ACADEMIC PHYSICIAN
LIFE CARE PLANNING LLC
California / Texas / Florida

‘BUT FOR THE ACT’, THE HARM WOULD NOT HAVE
OCCURRED-CAUSATION ANALYSIS

Fact Pattern:

Mrs. Adams filled a prescription for Danocrine at her local pharmacy. The prescription incorrectly instructed her to take 1600 milligrams of Danocrine per day or twice the recommended daily dosage. While taking Danocrine, Mrs. Adams experienced abnormal weight gain, bloating, edema, hot flashes, night sweats, a racing heart, chest pains, dizziness, headaches, acne, and fatigue. She was examined by an OB/GYN who told her to stop taking the drug. Shortly thereafter, she was diagnosed with primary pulmonary hypertension (PPH). She was expected to live two and a half more years. She was on the waiting list for a heart-lung transplant when she became pregnant. Because she was pregnant, she was ineligible for a heart-lung transplant. She gave birth to her son and died a month later. Mrs. Adams’ expert witness testified that he was confident that the prescribed overdose caused her illness and testified ‘more likely than not’ Danocrine caused her illness. Expert testimony also ruled out all previously known drug-related causes of PPH and that the progression and timing of Plaintiff’s disease in relation to her overdose supported a finding of drug-induced PPH.

Question

Did the action for which the defendant is responsible cause, in a legal sense, the harm which the plaintiff suffered?

Rule

Where a negligent act increases the chances that a particular type of result would occur, and such a result does in fact occur, a court may conclude that the negligent conduct was the cause of the injury. The evidentiary standard is that it must support the proposition by a ‘more likely than not’ standard.

Discussion

While it was not possible to eliminate all other possible causes of pulmonary hypertension, the evidence presented showed that the experts had not only excluded all causes of secondary pulmonary hypertension but had also ruled out all the previously known drug-related causes of PPH. In addition, based on the expert testimony the progression and timing of Mrs. Adam’s illness in relationship to the timing of her overdose supported a finding of drug-induced PPH to a reasonable medical certainty.

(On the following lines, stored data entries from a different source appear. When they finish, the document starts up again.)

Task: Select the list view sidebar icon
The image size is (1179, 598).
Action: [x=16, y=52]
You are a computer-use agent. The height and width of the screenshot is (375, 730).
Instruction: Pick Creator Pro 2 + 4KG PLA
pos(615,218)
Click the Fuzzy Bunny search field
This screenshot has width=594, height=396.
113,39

Courts have held that where a negligent act was deemed wrongful because the act increased the chances that a particular type of accident would occur, and such an accident did, in fact, happen this negligent conduct caused the injury. Then the burden shifts to the negligent party to show evidence rebutting such but for cause and showing that the wrongful conduct was not a substantial factor. When a person is injured due to another person’s or entity’s negligence, he or she can recover economic and noneconomic damages that flow from the negligence. Among the elements that the plaintiff suing for negligence will have to prove is that the defendant’s violation of a duty was the actual and proximate cause of his or her injuries. He or she will also have to prove duty, breach of duty, and damages.

Cause, in fact, is sometimes called the “but-for” cause. “But-for” cause means that if we could go back in time and remove the defendant’s behavior from the sequence of events, would the plaintiff ‘more likely than not’ still have been injured? If the answer is no, the defendant’s behavior is considered the “cause in fact” of the plaintiff’s injuries.